Requirement 1: According to the abstract on neutron star collapse below, what is the total energy of all the ejecta?
Requirement 2: List every condition that the abstract on neutron star collapse below gives for its most optimistic models.
Requirement 3:
Does each statement agree with the abstract on neutron star collapse below? Answer yes or no for each, quoting the words of the abstract that decide it.
(a) The collapse is represented by the motion of a piston deep within the star.
(b) The most energetic layers of the ejecta are made of heavy elements.
(c) The explosions have enough energy to explain gamma-ray bursts.

Passage for review:
---
The phase-transition induced collapse of a neutron star to a more compact configuration ( typically a “ strange ” star ) and the subsequent core bounce is often invoked as a model for gamma-ray bursts .
We present the results of numerical simulations of this kind of event using realistic neutrino physics and a high density equation of state .
The nature of the collapse itself is represented by the arbitrary motion of a piston deep within the star , but if any shock is to develop , the transition , or at least its final stages , must occur in less than a sonic time .
Fine surface zoning is employed to adequately represent the acceleration of the shock to relativistic speeds and to determine the amount and energy of the ejecta .
We find that these explosions are far too baryon-rich ( M _ { ejecta } \sim 0.01 M _ { \odot } ) and have much too low an energy to explain gamma-ray bursts .
The total energy of the ejecta having relativistic \Gamma \gtrsim 40 is less than 10 ^ { 46 } erg even in our most optimistic models ( deep bounce , no neutrino losses or photodisintegration ) .
However , the total energy of all the ejecta , mostly mildly relativistic , is \sim 10 ^ { 51 } erg and , if they occur , these events might be observed .
They would also contribute to Galactic nucleosynthesis , especially the r -process , even though the most energetic layers are composed of helium and nucleons , not heavy elements .
---
Provided information:
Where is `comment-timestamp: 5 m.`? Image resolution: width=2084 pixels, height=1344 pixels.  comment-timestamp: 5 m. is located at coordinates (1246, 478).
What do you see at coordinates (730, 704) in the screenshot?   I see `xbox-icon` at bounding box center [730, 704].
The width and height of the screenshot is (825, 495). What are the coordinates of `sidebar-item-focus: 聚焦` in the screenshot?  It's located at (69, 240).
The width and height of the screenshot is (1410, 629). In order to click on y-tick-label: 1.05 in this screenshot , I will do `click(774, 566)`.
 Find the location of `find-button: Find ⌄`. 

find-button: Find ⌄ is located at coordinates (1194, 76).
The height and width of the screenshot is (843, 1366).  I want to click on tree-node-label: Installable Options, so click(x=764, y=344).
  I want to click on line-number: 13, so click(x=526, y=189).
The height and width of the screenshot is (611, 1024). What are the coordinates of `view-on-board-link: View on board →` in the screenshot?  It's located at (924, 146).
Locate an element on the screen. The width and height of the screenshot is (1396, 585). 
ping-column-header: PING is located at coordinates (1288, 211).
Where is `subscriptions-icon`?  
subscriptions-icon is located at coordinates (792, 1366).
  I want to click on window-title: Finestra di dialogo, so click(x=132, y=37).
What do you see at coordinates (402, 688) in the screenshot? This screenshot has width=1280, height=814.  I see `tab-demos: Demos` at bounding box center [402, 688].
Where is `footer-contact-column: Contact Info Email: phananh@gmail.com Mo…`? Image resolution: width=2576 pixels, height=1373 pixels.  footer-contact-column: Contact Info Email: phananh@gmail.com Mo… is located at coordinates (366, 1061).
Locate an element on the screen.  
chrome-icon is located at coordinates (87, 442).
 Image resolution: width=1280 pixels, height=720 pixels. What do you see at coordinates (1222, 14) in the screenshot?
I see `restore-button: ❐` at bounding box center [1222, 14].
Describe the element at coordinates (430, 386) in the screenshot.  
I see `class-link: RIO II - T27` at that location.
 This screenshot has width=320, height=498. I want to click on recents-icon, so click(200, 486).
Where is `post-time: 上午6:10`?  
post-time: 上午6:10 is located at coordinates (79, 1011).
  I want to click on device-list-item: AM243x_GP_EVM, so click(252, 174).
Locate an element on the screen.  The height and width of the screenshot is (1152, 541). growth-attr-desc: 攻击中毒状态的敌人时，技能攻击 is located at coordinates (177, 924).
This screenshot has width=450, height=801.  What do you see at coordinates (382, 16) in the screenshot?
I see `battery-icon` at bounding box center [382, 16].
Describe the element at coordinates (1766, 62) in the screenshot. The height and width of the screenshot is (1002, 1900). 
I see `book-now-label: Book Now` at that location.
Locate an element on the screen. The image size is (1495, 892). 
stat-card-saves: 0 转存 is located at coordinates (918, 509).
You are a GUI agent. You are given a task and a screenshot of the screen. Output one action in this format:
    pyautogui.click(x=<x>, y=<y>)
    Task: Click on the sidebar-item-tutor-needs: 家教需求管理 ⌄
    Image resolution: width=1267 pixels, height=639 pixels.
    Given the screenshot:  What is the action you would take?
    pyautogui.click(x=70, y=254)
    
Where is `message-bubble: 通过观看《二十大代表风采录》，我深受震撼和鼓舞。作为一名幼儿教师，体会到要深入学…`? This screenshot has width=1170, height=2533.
---
Task result 1: About 10^51 erg.

Task result 2: Deep bounce; no neutrino losses; no photodisintegration.

Task result 3:
(a) Yes: "represented by the arbitrary motion of a piston deep within the star"
(b) No: "the most energetic layers are composed of helium and nucleons"
(c) No: "have much too low an energy to explain gamma-ray bursts"